[DIRECTIONS] The lines below, from the one holding "The image size is (1174, 1036)." through the final line, are to be copied exactly, with no other lines and no pictures.

=====

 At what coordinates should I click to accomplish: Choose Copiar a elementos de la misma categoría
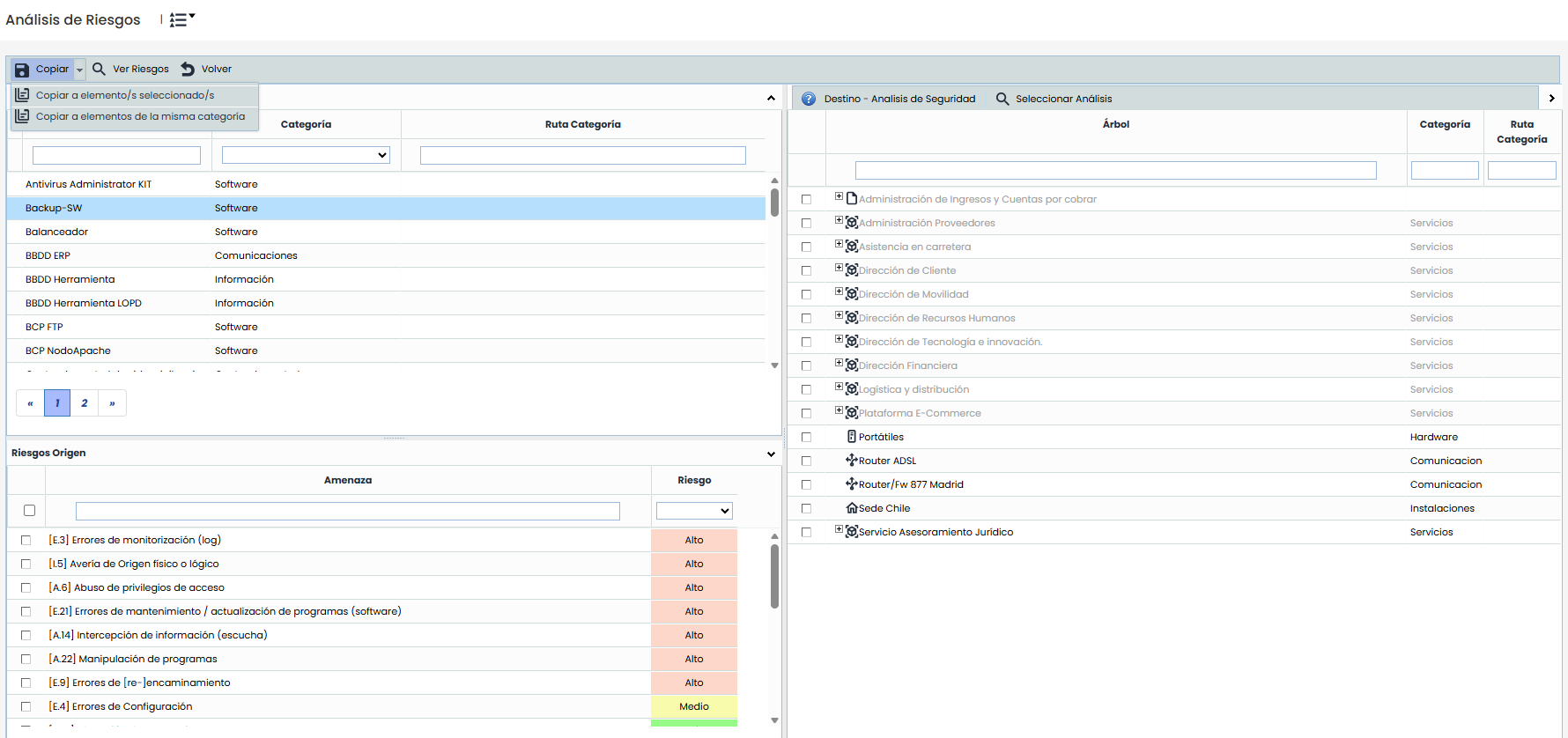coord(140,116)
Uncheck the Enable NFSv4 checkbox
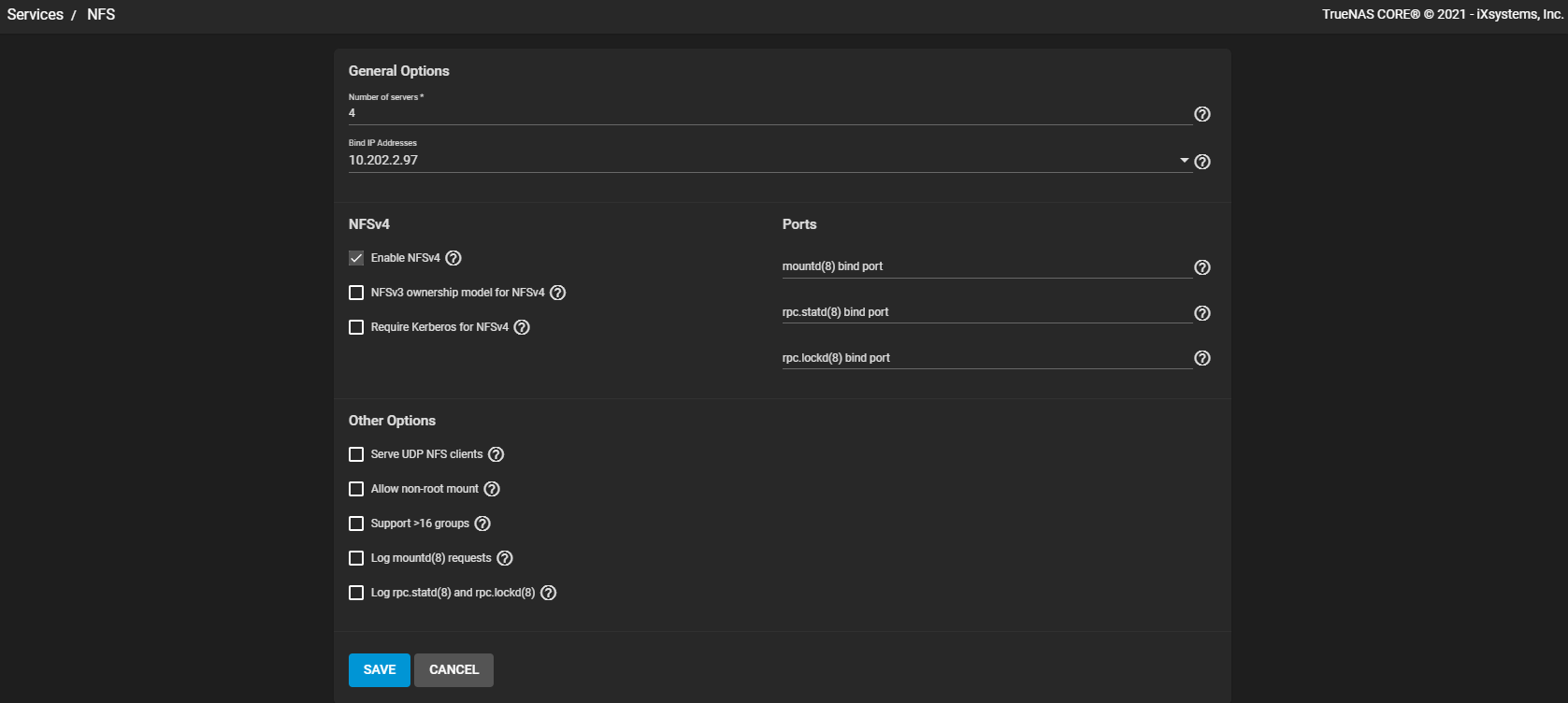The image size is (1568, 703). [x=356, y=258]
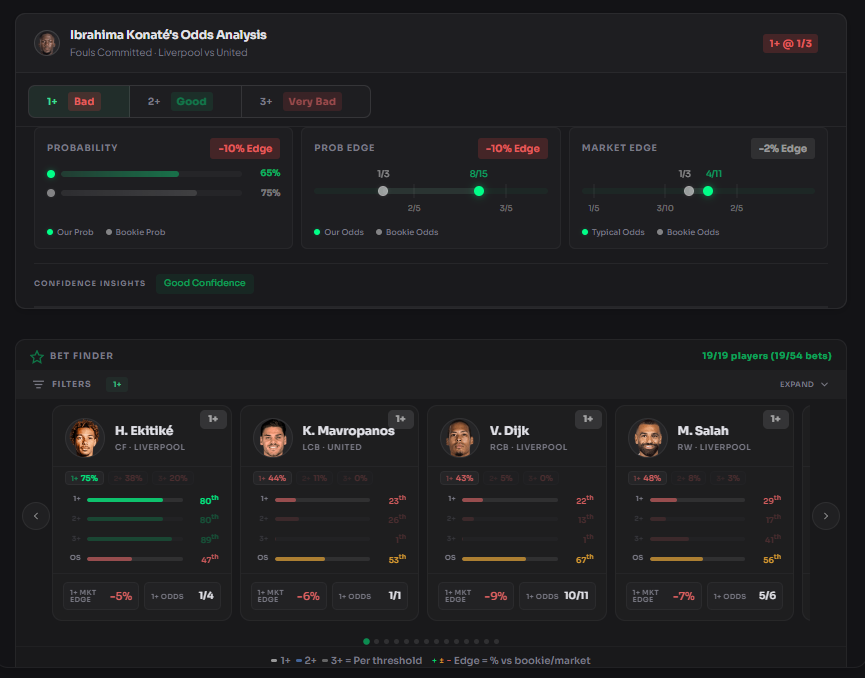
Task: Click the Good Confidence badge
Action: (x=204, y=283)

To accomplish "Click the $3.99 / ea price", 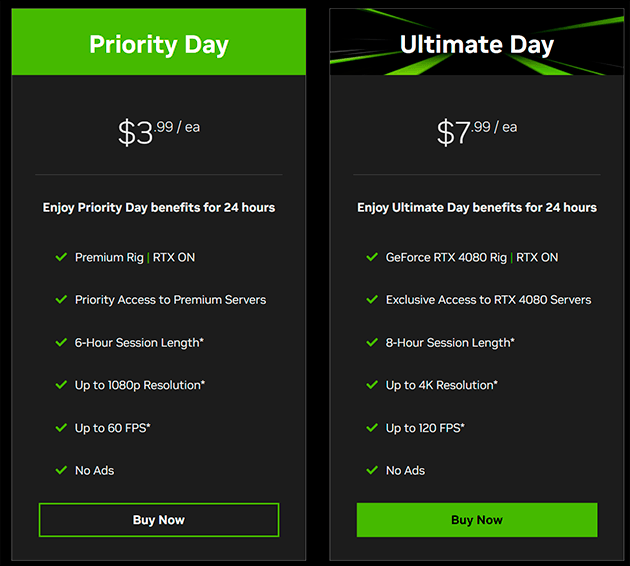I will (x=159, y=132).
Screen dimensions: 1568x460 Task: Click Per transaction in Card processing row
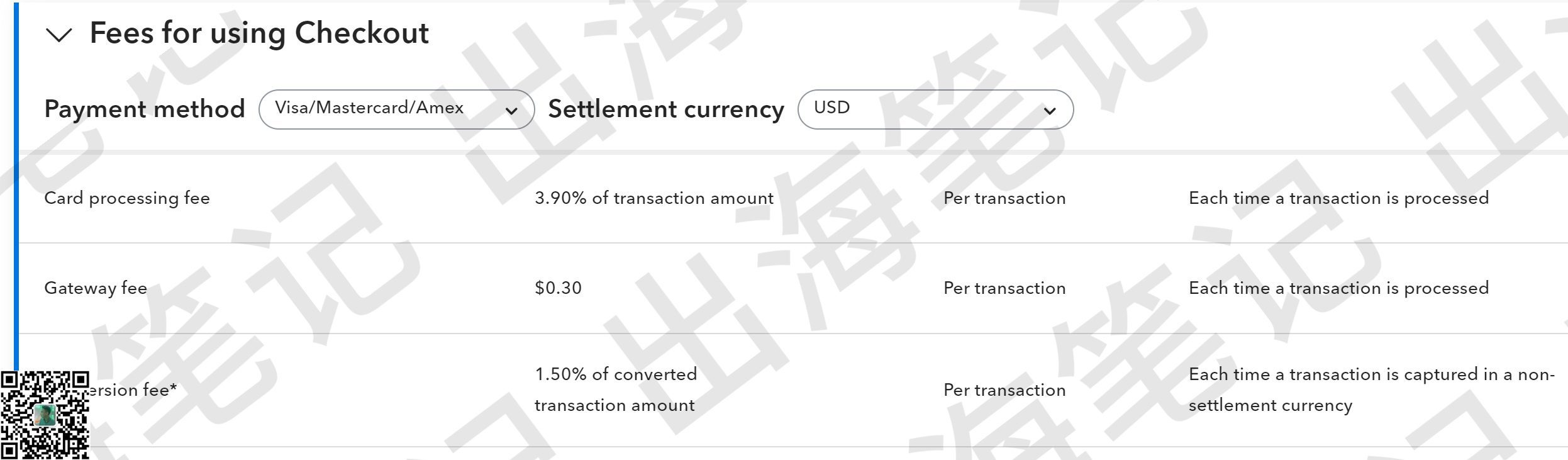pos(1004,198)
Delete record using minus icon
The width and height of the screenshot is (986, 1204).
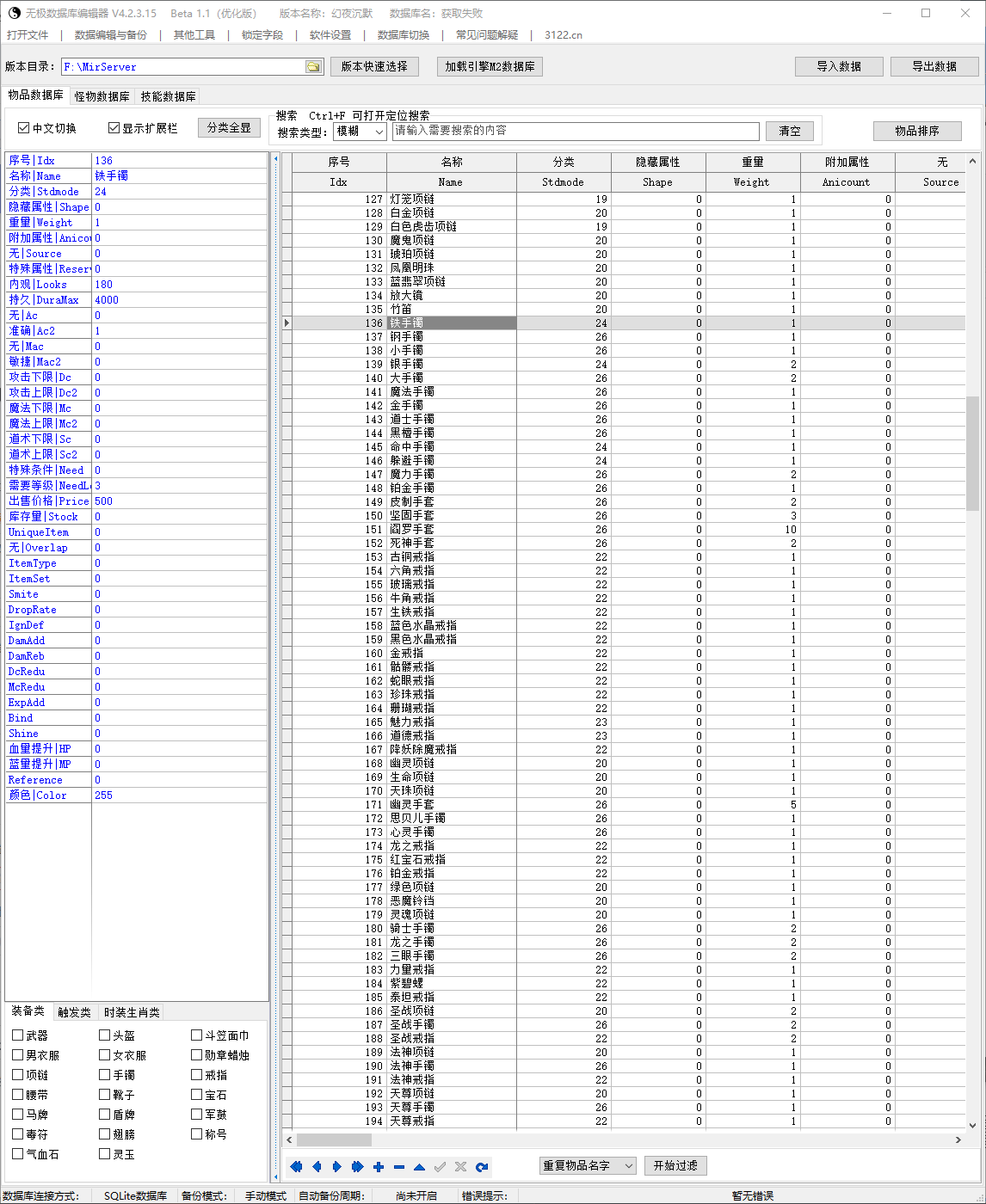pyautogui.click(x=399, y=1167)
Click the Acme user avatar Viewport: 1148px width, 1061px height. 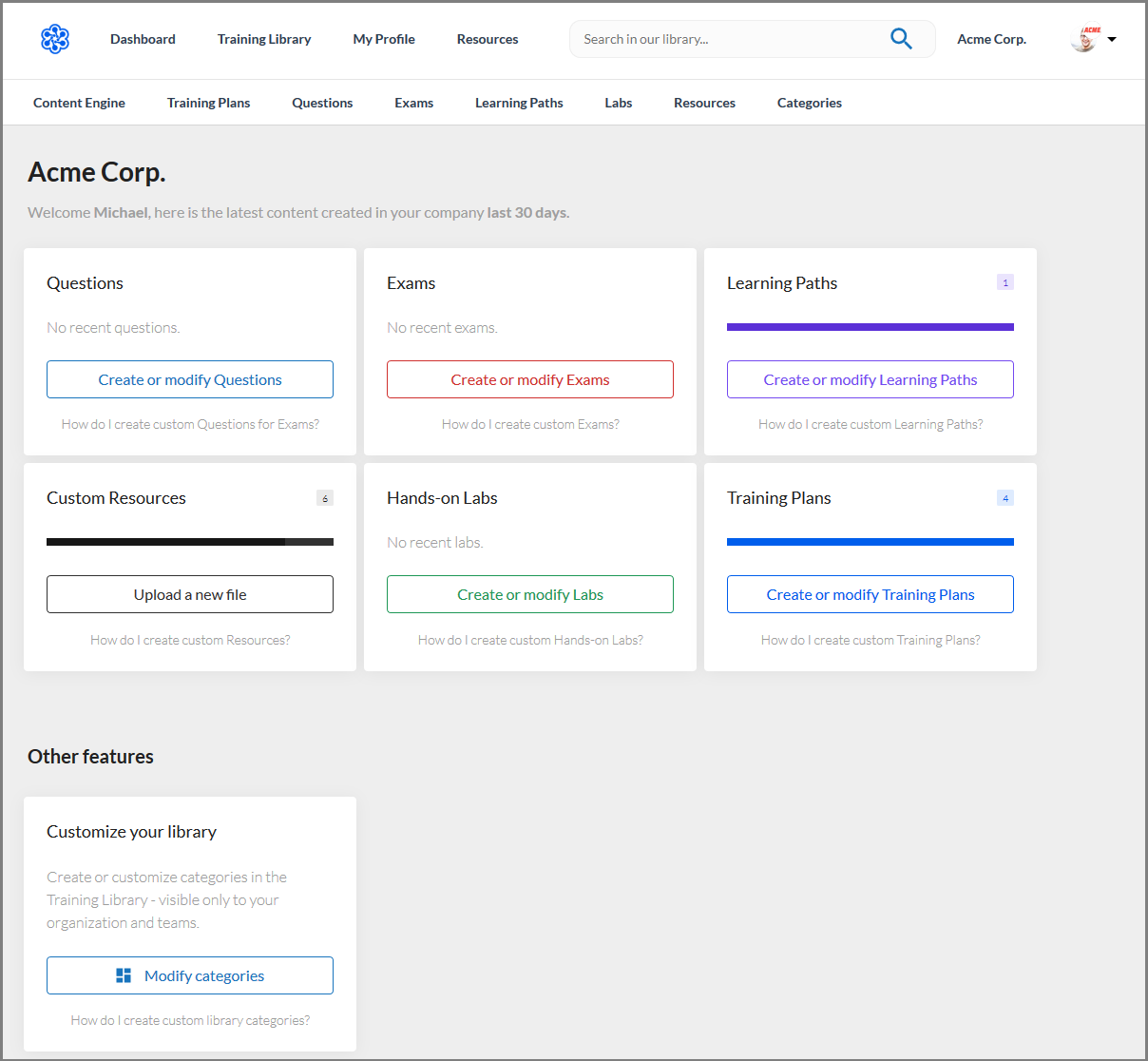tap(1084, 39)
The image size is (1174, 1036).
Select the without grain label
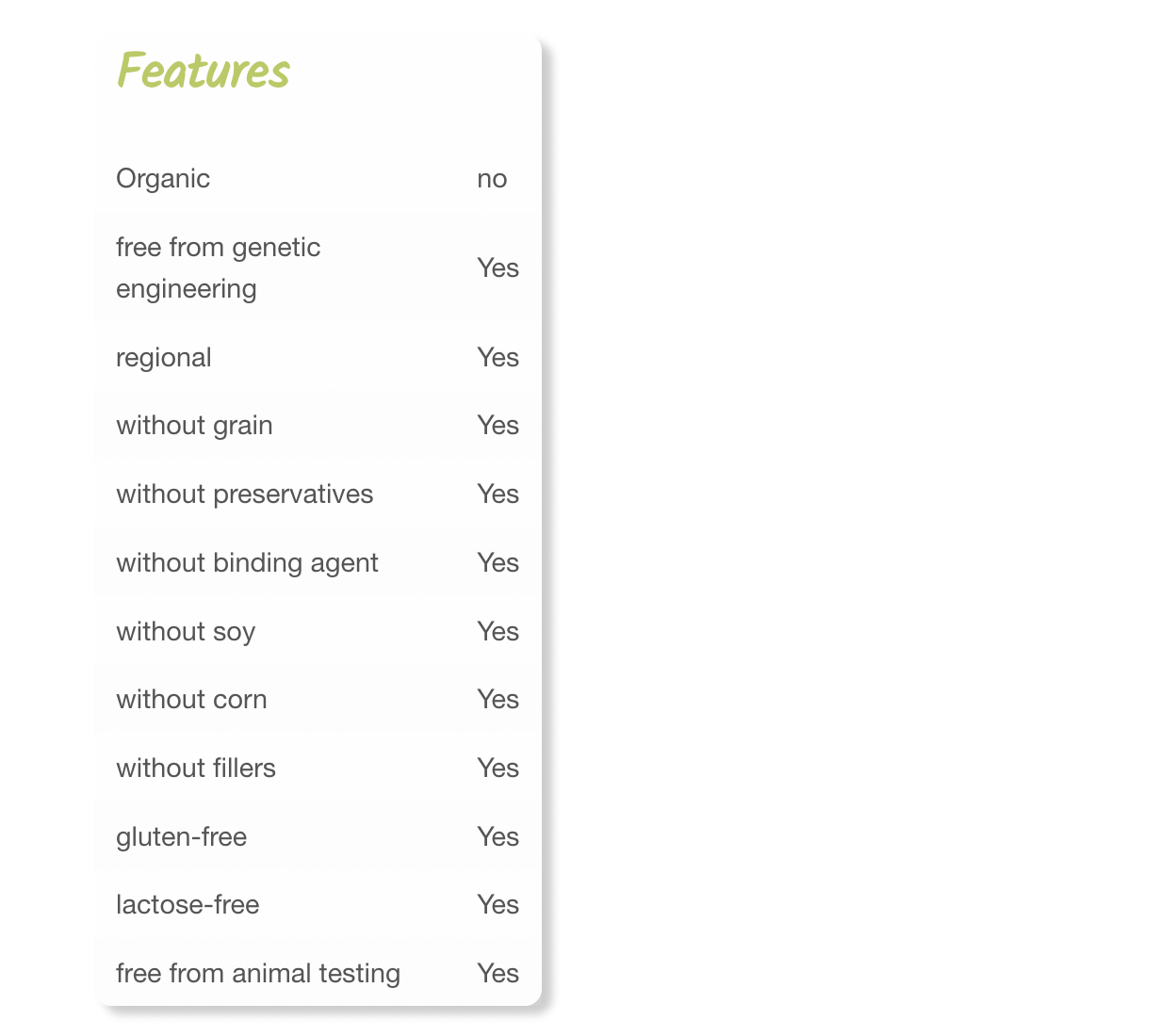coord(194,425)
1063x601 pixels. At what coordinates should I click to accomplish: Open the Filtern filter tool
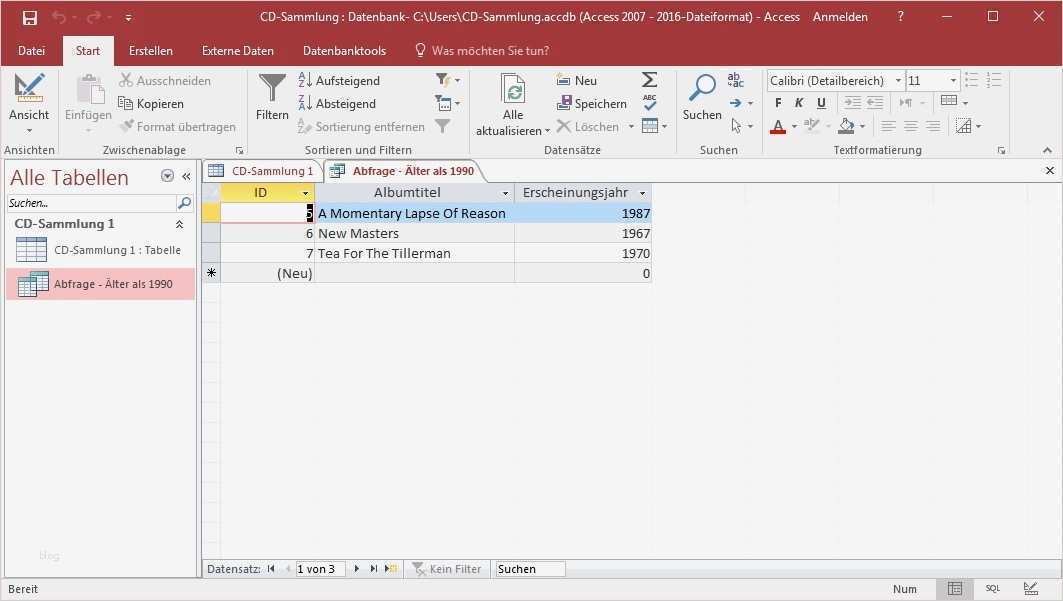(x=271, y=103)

=====

[RESPONSE AREA]
The image size is (1174, 1036).
Select the without grain label
coord(194,425)
1063x601 pixels. At what coordinates should I click to accomplish: Open the Filtern filter tool
(x=271, y=103)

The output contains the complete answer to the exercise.